PROVIDED PASSAGE:
Labor, Learning
 
 
 
Brain Drain

The passage of the 1965 immigration act by the U.S. Congress triggered the “third wave”, the largest number of Filipino immigration to this country. The act abolished the discriminatory national origins quota system that had unfairly restricted the entrance of non-Western European immigrants to the U.S. since 1924.

The Philippines thus experienced a "brain drain" phenomenon with the migration of highly skilled physicians, teachers, seamen, mechanics, engineers, and others from the country.  In the 1980s, the exodus of those in the medical profession continued although mid-level professionals like nurses, medical technicians as well as paramedics increasingly dominated the flows.  In the 1990s, advances in information technology triggered new waves of skilled labor migration consisting of engineers, computer programmers, designers and allied skills workers. The primary reason Filipino workers leave their country is that the Philippines is not able to absorb their skills into their own local economy. 

Florian A. Alburo & Danilo I. Abella, "Skilled Labour Migration from Developing Countries: Study on the Philippines," International Migration Papers, #51, International Migration Programme, International Labour Office, Geneva, 2002; and Dean T. Alegado, "The Political Economy of International Labor Migration from the Philippines," University of Hawaii, 1992.

SOURCE DATA:
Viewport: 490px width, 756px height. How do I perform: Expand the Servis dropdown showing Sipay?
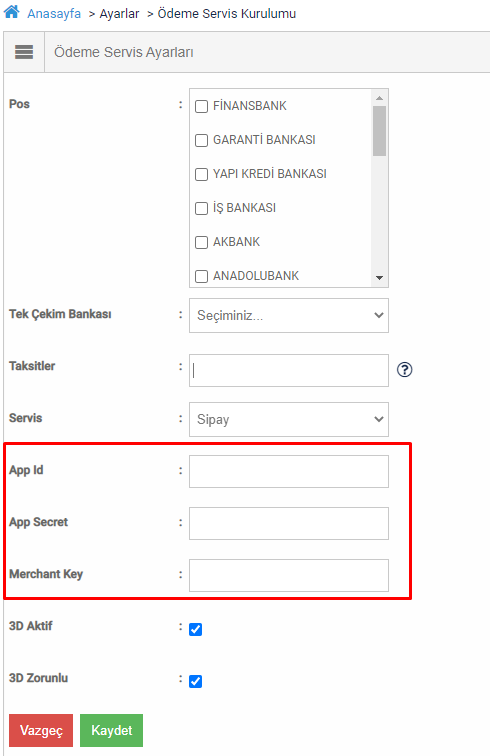tap(288, 419)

WORK INSTRUCTIONS:
(a) According to the brain drain passage, since what year had the national origins quota system restricted the entry of non-Western European immigrants to the U.S.?
(b) Return everything in the brain drain passage from "Florian A. Alburo" down to "of Hawaii, 1992.", copied word for word.

TASK RESPONSES:
(a) Since 1924.

(b)
Florian A. Alburo & Danilo I. Abella, "Skilled Labour Migration from Developing Countries: Study on the Philippines," International Migration Papers, #51, International Migration Programme, International Labour Office, Geneva, 2002; and Dean T. Alegado, "The Political Economy of International Labor Migration from the Philippines," University of Hawaii, 1992.